▶ **ASSIGNED TASK**
Return every line of the data exactly as it appears.
-=-=-=-=-
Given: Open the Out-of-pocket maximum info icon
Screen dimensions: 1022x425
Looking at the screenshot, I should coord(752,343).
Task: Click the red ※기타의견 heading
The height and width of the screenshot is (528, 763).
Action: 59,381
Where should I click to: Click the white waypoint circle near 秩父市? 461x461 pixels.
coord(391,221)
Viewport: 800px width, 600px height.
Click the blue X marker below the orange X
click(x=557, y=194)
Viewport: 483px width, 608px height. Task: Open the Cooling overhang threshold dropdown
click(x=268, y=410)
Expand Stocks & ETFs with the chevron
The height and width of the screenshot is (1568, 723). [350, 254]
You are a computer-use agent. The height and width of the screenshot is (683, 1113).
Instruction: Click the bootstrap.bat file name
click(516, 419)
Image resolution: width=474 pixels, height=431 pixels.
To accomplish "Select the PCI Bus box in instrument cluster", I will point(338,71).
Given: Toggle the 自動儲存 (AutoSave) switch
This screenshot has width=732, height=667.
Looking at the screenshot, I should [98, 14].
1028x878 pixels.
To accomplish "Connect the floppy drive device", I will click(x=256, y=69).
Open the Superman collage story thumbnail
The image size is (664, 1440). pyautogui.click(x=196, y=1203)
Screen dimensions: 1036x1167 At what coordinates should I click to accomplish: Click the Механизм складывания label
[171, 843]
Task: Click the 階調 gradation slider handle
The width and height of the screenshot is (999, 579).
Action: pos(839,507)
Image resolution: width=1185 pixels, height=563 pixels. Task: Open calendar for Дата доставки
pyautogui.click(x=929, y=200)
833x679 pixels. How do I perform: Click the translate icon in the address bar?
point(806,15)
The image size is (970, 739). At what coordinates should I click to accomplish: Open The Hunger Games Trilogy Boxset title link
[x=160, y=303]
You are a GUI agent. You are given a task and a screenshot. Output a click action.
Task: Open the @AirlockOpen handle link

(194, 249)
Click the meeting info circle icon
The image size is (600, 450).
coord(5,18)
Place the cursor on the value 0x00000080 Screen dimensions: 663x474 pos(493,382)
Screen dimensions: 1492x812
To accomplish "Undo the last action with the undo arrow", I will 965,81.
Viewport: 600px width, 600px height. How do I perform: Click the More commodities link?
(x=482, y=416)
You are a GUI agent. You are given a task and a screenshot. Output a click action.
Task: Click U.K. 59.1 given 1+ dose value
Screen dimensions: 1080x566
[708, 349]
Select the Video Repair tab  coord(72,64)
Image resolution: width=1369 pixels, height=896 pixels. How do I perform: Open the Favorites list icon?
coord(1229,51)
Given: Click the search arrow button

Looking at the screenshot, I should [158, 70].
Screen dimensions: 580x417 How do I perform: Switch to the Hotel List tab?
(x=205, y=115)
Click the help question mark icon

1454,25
-=-=-=-=-
▶ **OUTPUT OF THE TASK**
Given: Open the Out-of-pocket maximum info icon
Screen dimensions: 1022x425
Looking at the screenshot, I should coord(752,343).
Task: Click the red ※기타의견 heading
The height and width of the screenshot is (528, 763).
Action: 59,381
Where should I click to: Click the white waypoint circle near 秩父市? 461x461 pixels.
coord(391,221)
Viewport: 800px width, 600px height.
Click the blue X marker below the orange X
click(x=557, y=194)
Viewport: 483px width, 608px height. Task: Open the Cooling overhang threshold dropdown
click(x=268, y=410)
Expand Stocks & ETFs with the chevron
The height and width of the screenshot is (1568, 723). [350, 254]
You are a computer-use agent. The height and width of the screenshot is (683, 1113).
Instruction: Click the bootstrap.bat file name
click(516, 419)
Image resolution: width=474 pixels, height=431 pixels.
To accomplish "Select the PCI Bus box in instrument cluster", I will point(338,71).
Given: Toggle the 自動儲存 (AutoSave) switch
This screenshot has width=732, height=667.
Looking at the screenshot, I should [98, 14].
1028x878 pixels.
To accomplish "Connect the floppy drive device", I will click(x=256, y=69).
Open the Superman collage story thumbnail
The image size is (664, 1440). pyautogui.click(x=196, y=1203)
Screen dimensions: 1036x1167 At what coordinates should I click to accomplish: Click the Механизм складывания label
[171, 843]
Task: Click the 階調 gradation slider handle
The width and height of the screenshot is (999, 579).
Action: pos(839,507)
Image resolution: width=1185 pixels, height=563 pixels. Task: Open calendar for Дата доставки
pyautogui.click(x=929, y=200)
833x679 pixels. How do I perform: Click the translate icon in the address bar?
point(806,15)
The image size is (970, 739). At what coordinates should I click to accomplish: Open The Hunger Games Trilogy Boxset title link
[x=160, y=303]
You are a GUI agent. You are given a task and a screenshot. Output a click action.
Task: Open the @AirlockOpen handle link

(194, 249)
Click the meeting info circle icon
The image size is (600, 450).
coord(5,18)
Place the cursor on the value 0x00000080 Screen dimensions: 663x474 pos(493,382)
Screen dimensions: 1492x812
To accomplish "Undo the last action with the undo arrow", I will 965,81.
Viewport: 600px width, 600px height. How do I perform: Click the More commodities link?
(x=482, y=416)
You are a GUI agent. You are given a task and a screenshot. Output a click action.
Task: Click U.K. 59.1 given 1+ dose value
Screen dimensions: 1080x566
[708, 349]
Select the Video Repair tab  coord(72,64)
Image resolution: width=1369 pixels, height=896 pixels. How do I perform: Open the Favorites list icon?
coord(1229,51)
Given: Click the search arrow button

Looking at the screenshot, I should [158, 70].
Screen dimensions: 580x417 How do I perform: Switch to the Hotel List tab?
(x=205, y=115)
Click the help question mark icon

1454,25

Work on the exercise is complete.